Let's return to my administrative predecessor for a moment. One thing I'd specifically like to draw your attention to is her age. Now, obsessive-compulsive behaviours can affect any and all demographics, but something to keep in mind when it comes to older folks seemingly affected by this disorder is that many of them likely lived through extremely trying economic times, such as the Great Depression. Why is this important? Well, quite simply, if you experienced having NOTHING, EVERYTHING becomes essential and worth holding onto, especially if you develop a paranoia that circumstances could revert back to how they were.
The next point worth mentioning is that throughout my training with this woman, there was not a single moment where she made small-talk references to a husband, family or children. When someone occupies a space for that long a period of time, they typically have personal mementos on display; interestingly, there were NONE. While she may have just been a very private person, another convincing theory is that this career her work was literally all she had and the only way she was able to "define"/"express" her identity. Consequently, she took great pride in what she did and EVERYTHING, including the everyday minutia, became significant and was worth keeping.
Psychologists have noted that hoarding tends to coexist with a "profound inability to make decisions," according to Discover Magazine, and may even be linked to other afflictions such as depression, which is recognized as having debilitating effects on an individual's motivation. Why my predecessor couldn't throw anything out I'll never know for certain, but scientists agree that this behaviour in humans is "a natural and adaptive instinct gone amok," to put it lightly.

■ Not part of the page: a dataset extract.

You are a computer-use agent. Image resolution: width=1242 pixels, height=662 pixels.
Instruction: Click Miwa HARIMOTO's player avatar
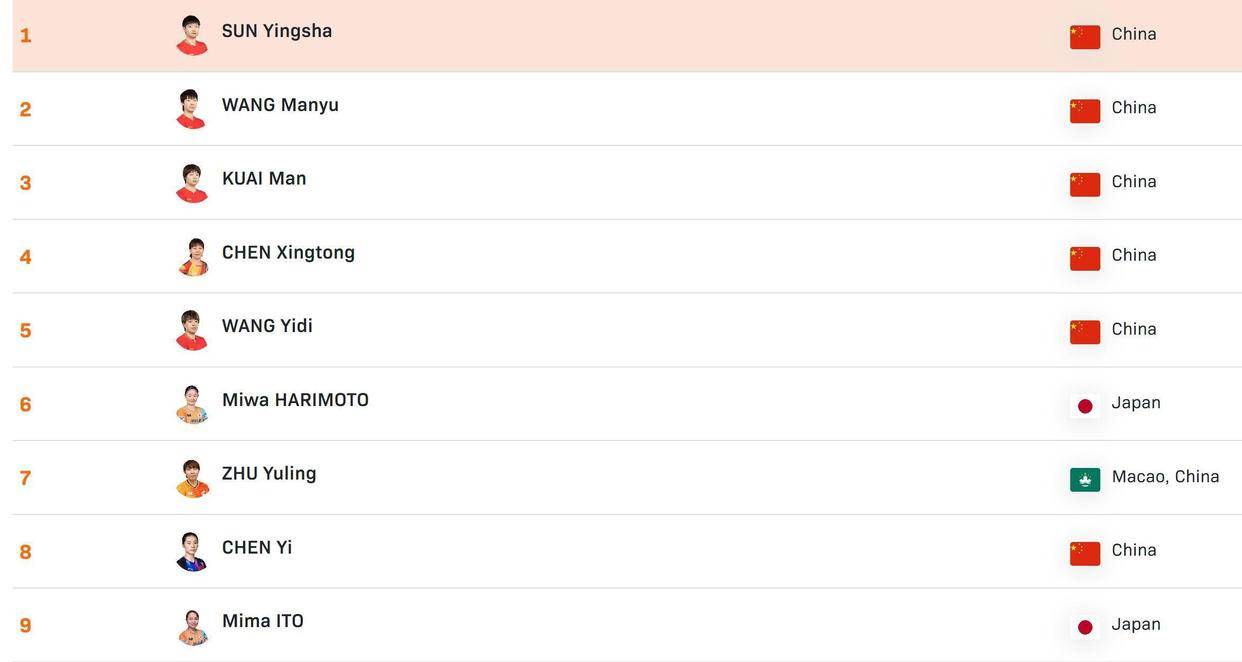coord(192,404)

As Christmas has just passed and, no doubt, in line with the season's modern day practice, all of you were showered with more and more "stuff" as per the requests on your wish lists, I think it's important that you ask yourselves the following questions:
1. Why did I want these items?
2. What do these items mean to me?
3. How do these items define me?
4. Could I live without these items?
While I'm not making the insinuation that any of you suffer from the above discussed psychological dilemma, I believe it's important to understand and assess your desire for material things. While we're all allowed to splurge once in a while, the psychologically mature/psychologically balanced can effectively distinguish between their needs and wants as well as the significant and insignificant. In other words, just as the saying goes when it comes to true friends, you should be able count the most important items in your life on one hand.